In evolution, all's fair, even if it isn't squishy critters that are
evolving.
E.g., support for concurrency has to be added to most
languages; there are no notions of having other processes
running alongside "yours"; thus, no mechanisms for exchanging
information with them, no mechanisms to ensure competing
accesses to data are atomic, etc.
Concurrency is far older than any computer language save assembly.
Hardware did concurrency before that.
In the old days, we did multiprocessing, with multiple processors
sharing a backplane with multiple processors.
In advanced cases, there would also be a memory board on one of the
backplane slots, where data used by all could be retained - the
blackboard model was common.
Later, threads were invented, this being concurrent threads of control
within the same process and thus address space.
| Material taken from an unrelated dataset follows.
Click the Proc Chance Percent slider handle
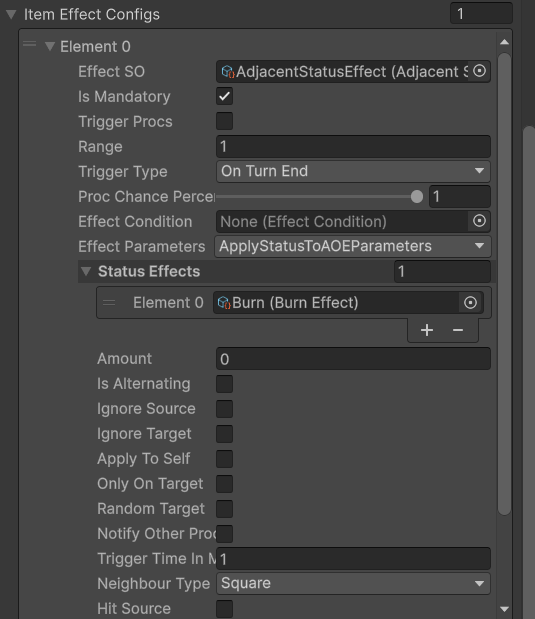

Etc.
And realtime operating systems were basically clouds of independent
but interacting finite state machines. As was the hardware being
controlled. The mapping between hardware and software FSMs needed to
be clean, or things got pretty awkward.
In none of these cases were the computer languages expected to have
any critical role in handling and implementing concurrency.
Which is good because they were not very good at concurrency.
To summarize, the software folk had no idea how hardware actually
worked, and the hardware folk didn't speak software.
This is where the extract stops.